:: Exercise materials ::

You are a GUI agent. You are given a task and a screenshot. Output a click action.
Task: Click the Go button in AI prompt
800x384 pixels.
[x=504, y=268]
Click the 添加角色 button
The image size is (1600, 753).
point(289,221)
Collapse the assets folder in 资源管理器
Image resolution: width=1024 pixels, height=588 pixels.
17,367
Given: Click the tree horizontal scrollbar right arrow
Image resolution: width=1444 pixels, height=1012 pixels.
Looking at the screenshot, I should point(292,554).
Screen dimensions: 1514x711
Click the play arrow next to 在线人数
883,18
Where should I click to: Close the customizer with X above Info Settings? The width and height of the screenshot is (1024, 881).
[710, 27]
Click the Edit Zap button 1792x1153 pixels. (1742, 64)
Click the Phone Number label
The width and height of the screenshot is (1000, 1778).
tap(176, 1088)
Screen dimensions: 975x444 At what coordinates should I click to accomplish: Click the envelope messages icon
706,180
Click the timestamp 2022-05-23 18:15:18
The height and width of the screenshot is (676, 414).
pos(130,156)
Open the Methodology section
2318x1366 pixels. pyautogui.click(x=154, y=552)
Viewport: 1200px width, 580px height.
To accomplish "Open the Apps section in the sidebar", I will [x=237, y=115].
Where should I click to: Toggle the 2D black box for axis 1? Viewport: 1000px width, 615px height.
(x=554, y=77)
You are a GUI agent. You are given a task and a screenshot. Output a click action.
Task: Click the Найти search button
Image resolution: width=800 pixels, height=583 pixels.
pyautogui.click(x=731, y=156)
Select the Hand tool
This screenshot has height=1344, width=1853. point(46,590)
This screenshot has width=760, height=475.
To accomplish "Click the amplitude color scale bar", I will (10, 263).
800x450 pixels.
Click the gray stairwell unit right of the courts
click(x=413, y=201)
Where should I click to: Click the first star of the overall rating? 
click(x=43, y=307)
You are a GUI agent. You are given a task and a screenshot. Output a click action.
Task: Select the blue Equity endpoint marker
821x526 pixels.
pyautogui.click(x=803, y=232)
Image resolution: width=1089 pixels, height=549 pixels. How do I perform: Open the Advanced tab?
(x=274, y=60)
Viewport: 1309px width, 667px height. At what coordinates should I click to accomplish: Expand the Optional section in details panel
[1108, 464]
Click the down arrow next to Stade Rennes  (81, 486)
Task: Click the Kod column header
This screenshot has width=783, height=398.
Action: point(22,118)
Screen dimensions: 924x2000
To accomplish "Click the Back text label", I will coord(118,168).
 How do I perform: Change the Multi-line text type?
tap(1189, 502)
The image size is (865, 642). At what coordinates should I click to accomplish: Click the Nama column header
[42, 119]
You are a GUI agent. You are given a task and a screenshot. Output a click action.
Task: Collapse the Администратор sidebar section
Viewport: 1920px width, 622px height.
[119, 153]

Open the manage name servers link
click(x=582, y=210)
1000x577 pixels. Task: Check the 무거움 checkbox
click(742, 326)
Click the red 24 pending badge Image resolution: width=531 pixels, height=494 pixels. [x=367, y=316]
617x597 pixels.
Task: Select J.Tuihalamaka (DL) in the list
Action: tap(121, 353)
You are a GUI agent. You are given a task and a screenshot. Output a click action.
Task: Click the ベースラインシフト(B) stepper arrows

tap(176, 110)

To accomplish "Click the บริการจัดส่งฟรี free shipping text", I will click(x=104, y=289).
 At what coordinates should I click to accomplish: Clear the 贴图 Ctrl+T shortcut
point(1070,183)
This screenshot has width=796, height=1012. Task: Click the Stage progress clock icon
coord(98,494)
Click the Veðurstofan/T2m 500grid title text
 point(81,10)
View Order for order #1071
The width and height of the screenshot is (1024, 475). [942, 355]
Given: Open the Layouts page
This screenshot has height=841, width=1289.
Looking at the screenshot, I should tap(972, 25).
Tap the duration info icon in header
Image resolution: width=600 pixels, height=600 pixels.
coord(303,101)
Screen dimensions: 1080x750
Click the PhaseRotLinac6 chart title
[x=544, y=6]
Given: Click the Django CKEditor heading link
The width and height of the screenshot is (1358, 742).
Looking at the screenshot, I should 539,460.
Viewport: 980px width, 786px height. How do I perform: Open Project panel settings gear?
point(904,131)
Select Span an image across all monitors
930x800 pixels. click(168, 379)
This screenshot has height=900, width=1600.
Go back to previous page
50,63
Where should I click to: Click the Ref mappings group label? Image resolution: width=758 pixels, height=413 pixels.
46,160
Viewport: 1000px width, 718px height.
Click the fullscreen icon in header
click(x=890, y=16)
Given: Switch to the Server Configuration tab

:::

All entries above need to be copied verbatim.

#### Task solution
You are a GUI agent. You are given a task and a screenshot. Output a click action.
Task: Click the Go button in AI prompt
800x384 pixels.
[x=504, y=268]
Click the 添加角色 button
The image size is (1600, 753).
point(289,221)
Collapse the assets folder in 资源管理器
Image resolution: width=1024 pixels, height=588 pixels.
17,367
Given: Click the tree horizontal scrollbar right arrow
Image resolution: width=1444 pixels, height=1012 pixels.
Looking at the screenshot, I should point(292,554).
Screen dimensions: 1514x711
Click the play arrow next to 在线人数
883,18
Where should I click to: Close the customizer with X above Info Settings? The width and height of the screenshot is (1024, 881).
[710, 27]
Click the Edit Zap button 1792x1153 pixels. (1742, 64)
Click the Phone Number label
The width and height of the screenshot is (1000, 1778).
tap(176, 1088)
Screen dimensions: 975x444 At what coordinates should I click to accomplish: Click the envelope messages icon
706,180
Click the timestamp 2022-05-23 18:15:18
The height and width of the screenshot is (676, 414).
pos(130,156)
Open the Methodology section
2318x1366 pixels. pyautogui.click(x=154, y=552)
Viewport: 1200px width, 580px height.
To accomplish "Open the Apps section in the sidebar", I will [x=237, y=115].
Where should I click to: Toggle the 2D black box for axis 1? Viewport: 1000px width, 615px height.
(x=554, y=77)
You are a GUI agent. You are given a task and a screenshot. Output a click action.
Task: Click the Найти search button
Image resolution: width=800 pixels, height=583 pixels.
pyautogui.click(x=731, y=156)
Select the Hand tool
This screenshot has height=1344, width=1853. point(46,590)
This screenshot has width=760, height=475.
To accomplish "Click the amplitude color scale bar", I will (10, 263).
800x450 pixels.
Click the gray stairwell unit right of the courts
click(x=413, y=201)
Where should I click to: Click the first star of the overall rating? 
click(x=43, y=307)
You are a GUI agent. You are given a task and a screenshot. Output a click action.
Task: Select the blue Equity endpoint marker
821x526 pixels.
pyautogui.click(x=803, y=232)
Image resolution: width=1089 pixels, height=549 pixels. How do I perform: Open the Advanced tab?
(x=274, y=60)
Viewport: 1309px width, 667px height. At what coordinates should I click to accomplish: Expand the Optional section in details panel
[1108, 464]
Click the down arrow next to Stade Rennes  (81, 486)
Task: Click the Kod column header
This screenshot has width=783, height=398.
Action: point(22,118)
Screen dimensions: 924x2000
To accomplish "Click the Back text label", I will coord(118,168).
 How do I perform: Change the Multi-line text type?
tap(1189, 502)
The image size is (865, 642). At what coordinates should I click to accomplish: Click the Nama column header
[42, 119]
You are a GUI agent. You are given a task and a screenshot. Output a click action.
Task: Collapse the Администратор sidebar section
Viewport: 1920px width, 622px height.
[119, 153]

Open the manage name servers link
click(x=582, y=210)
1000x577 pixels. Task: Check the 무거움 checkbox
click(742, 326)
Click the red 24 pending badge Image resolution: width=531 pixels, height=494 pixels. [x=367, y=316]
617x597 pixels.
Task: Select J.Tuihalamaka (DL) in the list
Action: tap(121, 353)
You are a GUI agent. You are given a task and a screenshot. Output a click action.
Task: Click the ベースラインシフト(B) stepper arrows

tap(176, 110)

To accomplish "Click the บริการจัดส่งฟรี free shipping text", I will click(x=104, y=289).
 At what coordinates should I click to accomplish: Clear the 贴图 Ctrl+T shortcut
point(1070,183)
This screenshot has width=796, height=1012. Task: Click the Stage progress clock icon
coord(98,494)
Click the Veðurstofan/T2m 500grid title text
 point(81,10)
View Order for order #1071
The width and height of the screenshot is (1024, 475). [942, 355]
Given: Open the Layouts page
This screenshot has height=841, width=1289.
Looking at the screenshot, I should tap(972, 25).
Tap the duration info icon in header
Image resolution: width=600 pixels, height=600 pixels.
coord(303,101)
Screen dimensions: 1080x750
Click the PhaseRotLinac6 chart title
[x=544, y=6]
Given: Click the Django CKEditor heading link
The width and height of the screenshot is (1358, 742).
Looking at the screenshot, I should 539,460.
Viewport: 980px width, 786px height. How do I perform: Open Project panel settings gear?
point(904,131)
Select Span an image across all monitors
930x800 pixels. click(168, 379)
This screenshot has height=900, width=1600.
Go back to previous page
50,63
Where should I click to: Click the Ref mappings group label? Image resolution: width=758 pixels, height=413 pixels.
46,160
Viewport: 1000px width, 718px height.
Click the fullscreen icon in header
click(x=890, y=16)
Given: Switch to the Server Configuration tab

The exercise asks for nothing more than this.